■ **The task**
Reproduce every line of the data below word for word, with nothing added or left out.

■ **Record set**
········

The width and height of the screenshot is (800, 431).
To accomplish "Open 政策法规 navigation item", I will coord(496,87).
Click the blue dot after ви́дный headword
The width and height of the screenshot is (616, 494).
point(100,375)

········

■ **Correct response**
The width and height of the screenshot is (800, 431).
To accomplish "Open 政策法规 navigation item", I will coord(496,87).
Click the blue dot after ви́дный headword
The width and height of the screenshot is (616, 494).
point(100,375)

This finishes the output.